▶ Task brief: Put the lines below into a numbered list, leaving out blank lines and pictures. Include only the part that opens with the line containing "603x442 pixels." and closes with the line containing "pos(827,515)", with both of those lines counted.

** begin Data section **

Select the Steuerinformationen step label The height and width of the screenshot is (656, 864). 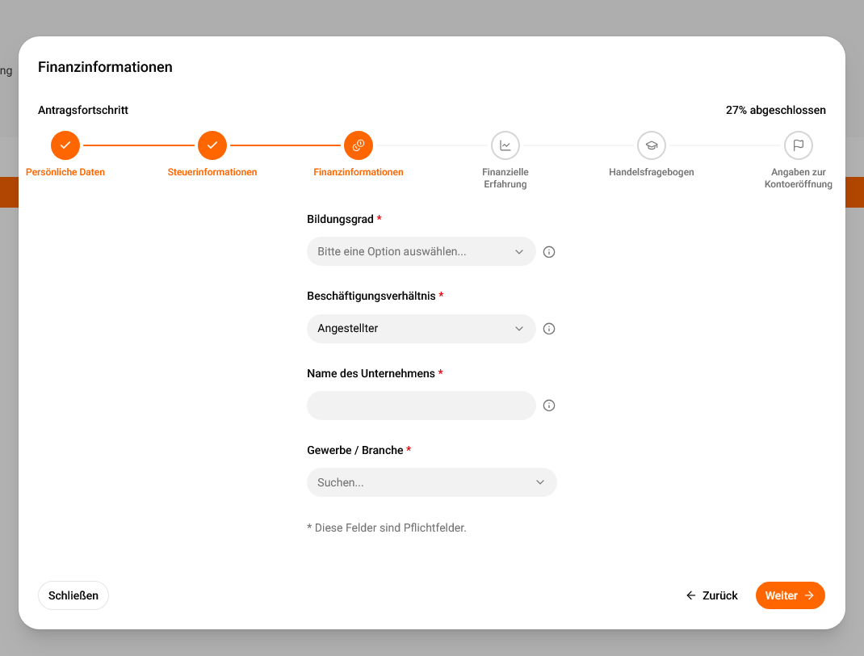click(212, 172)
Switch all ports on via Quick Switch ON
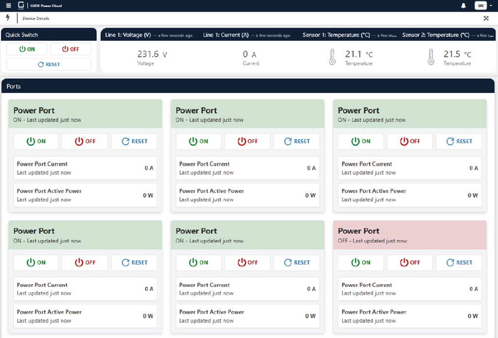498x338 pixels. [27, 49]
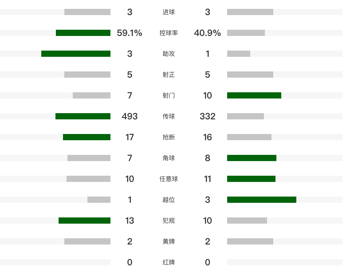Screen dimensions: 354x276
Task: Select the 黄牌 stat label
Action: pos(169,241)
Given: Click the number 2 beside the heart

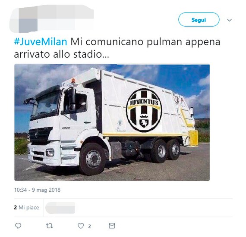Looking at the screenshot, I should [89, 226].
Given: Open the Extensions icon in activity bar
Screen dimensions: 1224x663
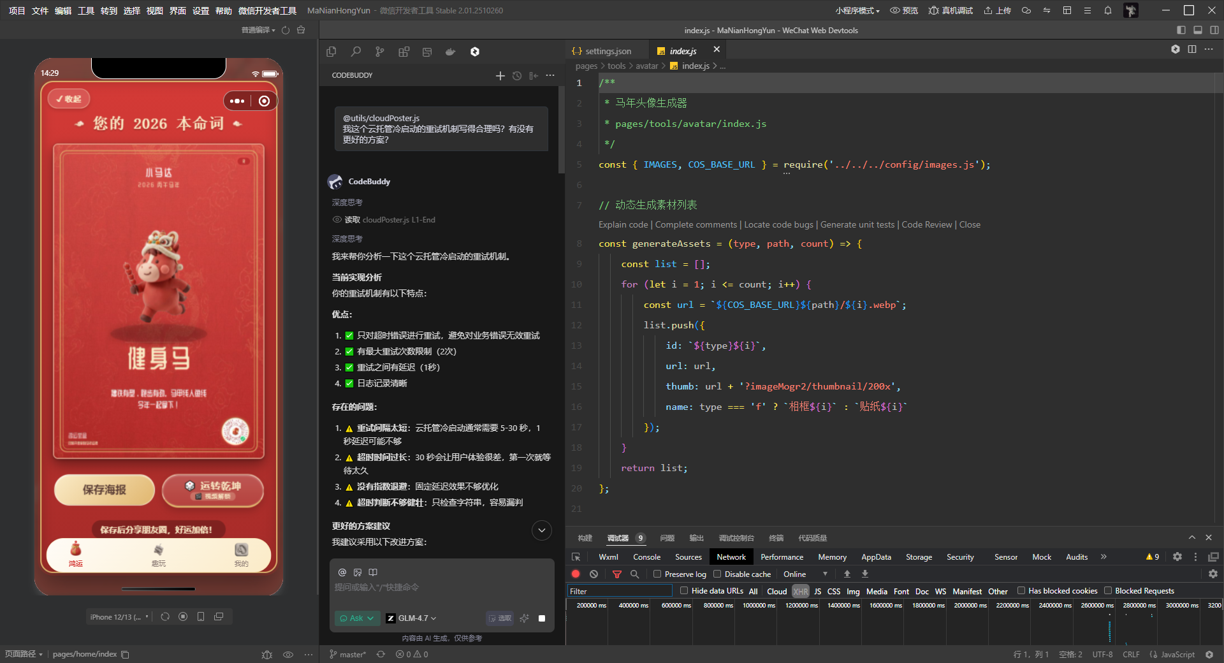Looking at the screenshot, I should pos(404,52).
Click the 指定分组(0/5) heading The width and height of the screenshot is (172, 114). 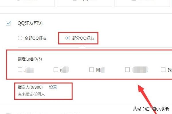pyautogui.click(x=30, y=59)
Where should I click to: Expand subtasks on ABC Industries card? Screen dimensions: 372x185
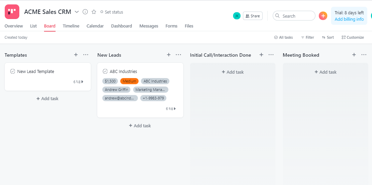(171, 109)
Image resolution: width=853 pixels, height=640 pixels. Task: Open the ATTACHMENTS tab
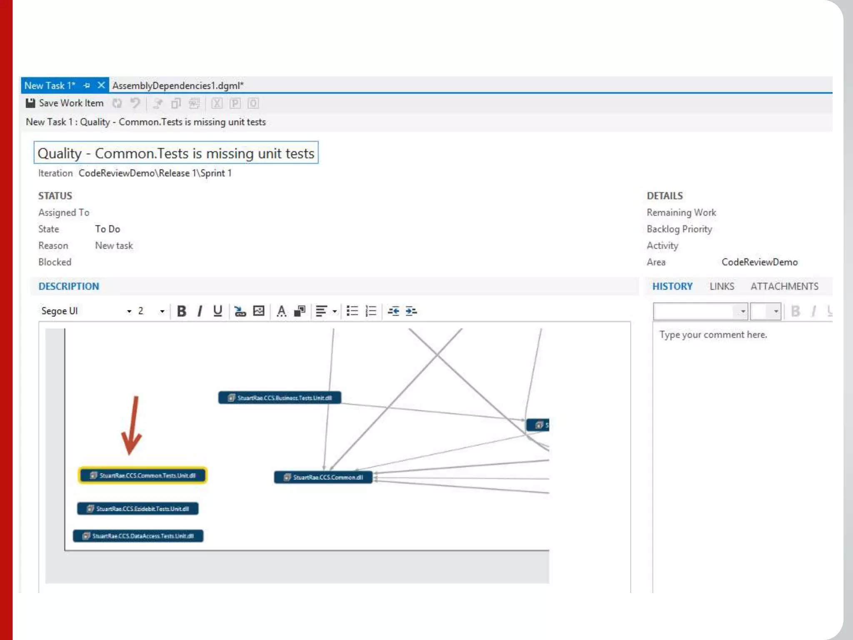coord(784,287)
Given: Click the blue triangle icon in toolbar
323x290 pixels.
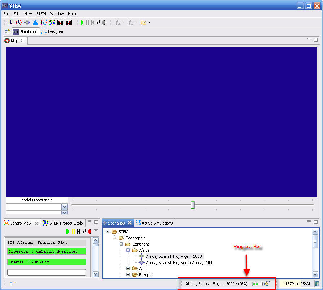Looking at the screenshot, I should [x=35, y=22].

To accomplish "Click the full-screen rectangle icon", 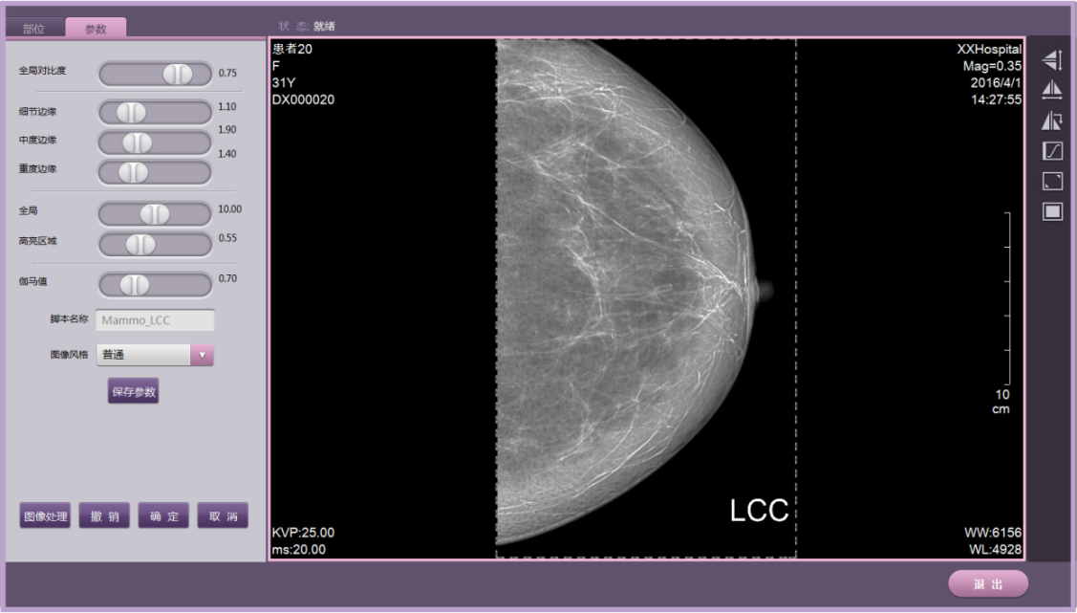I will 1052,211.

** end Data section **
** begin Data section **

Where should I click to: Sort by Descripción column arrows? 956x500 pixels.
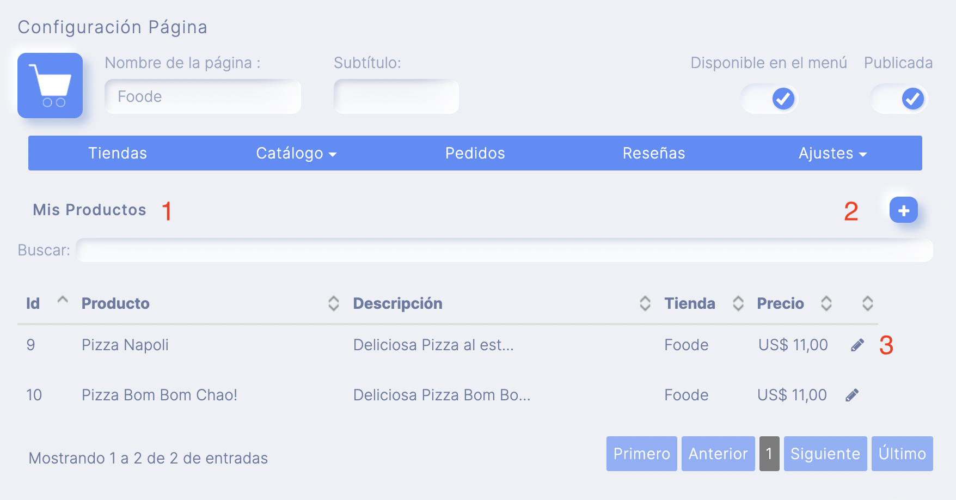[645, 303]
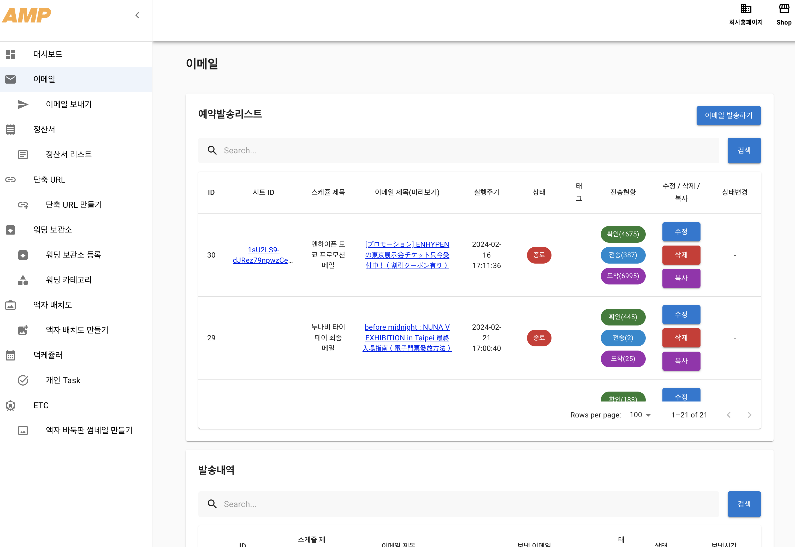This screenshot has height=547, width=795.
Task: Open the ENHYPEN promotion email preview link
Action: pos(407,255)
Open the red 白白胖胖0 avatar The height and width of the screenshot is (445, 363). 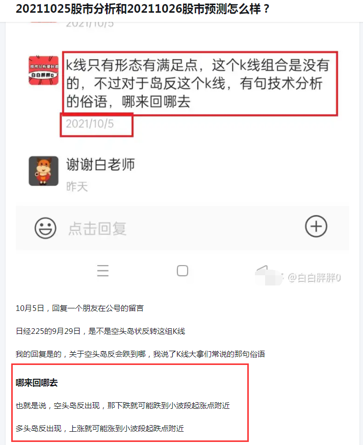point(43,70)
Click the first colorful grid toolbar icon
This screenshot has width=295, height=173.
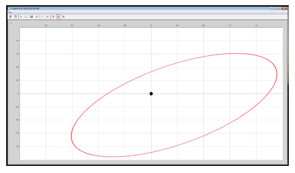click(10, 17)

** end Data section **
** begin Data section **

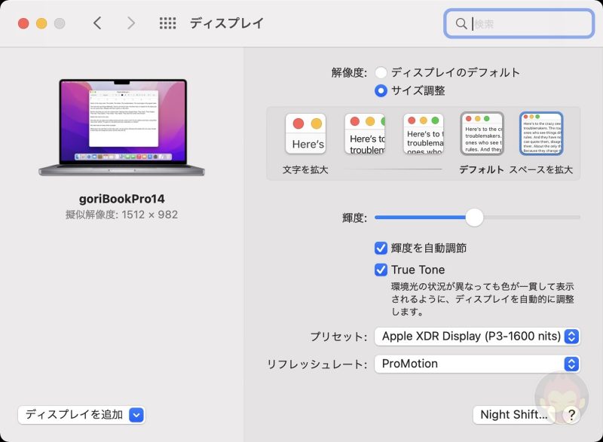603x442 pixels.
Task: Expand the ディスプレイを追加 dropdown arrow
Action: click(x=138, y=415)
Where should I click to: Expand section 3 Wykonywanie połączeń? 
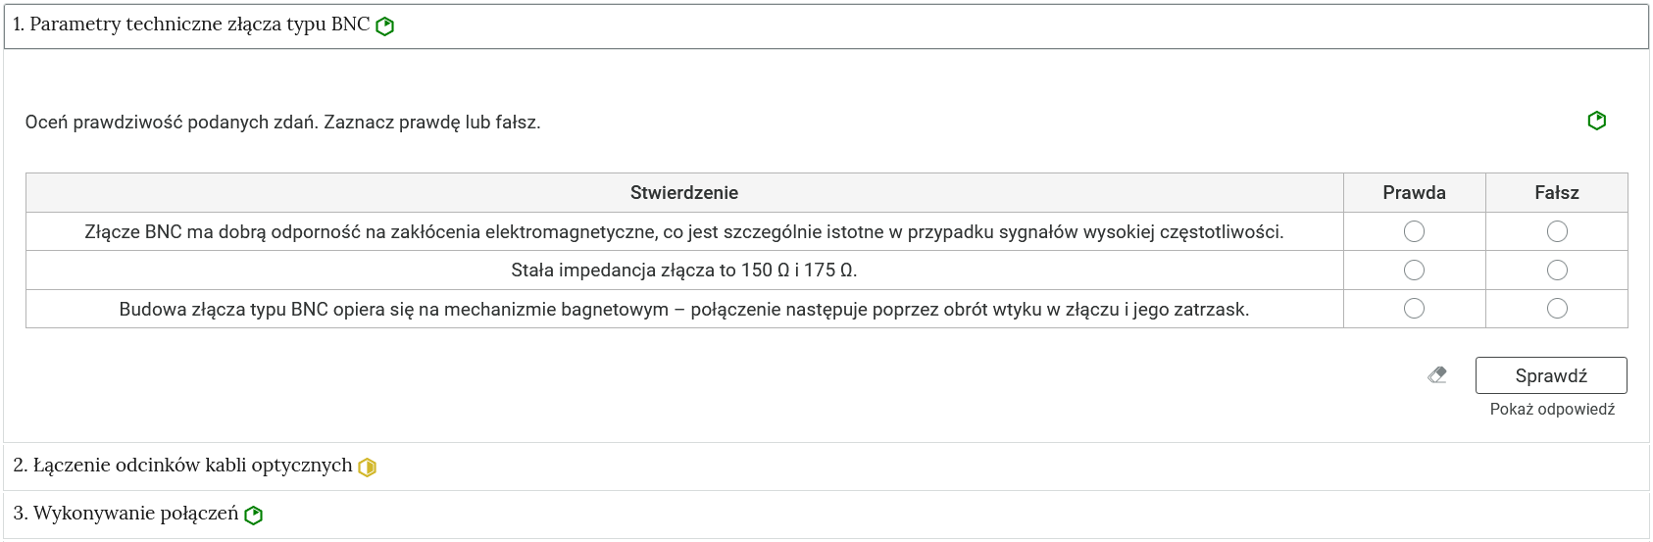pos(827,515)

** end Data section **

▶ Exercise solution:
1. 603x442 pixels.
2. Task: Expand the ディスプレイを追加 dropdown arrow
3. Action: click(x=138, y=415)
4. Where should I click to: Expand section 3 Wykonywanie połączeń? 
5. pos(827,515)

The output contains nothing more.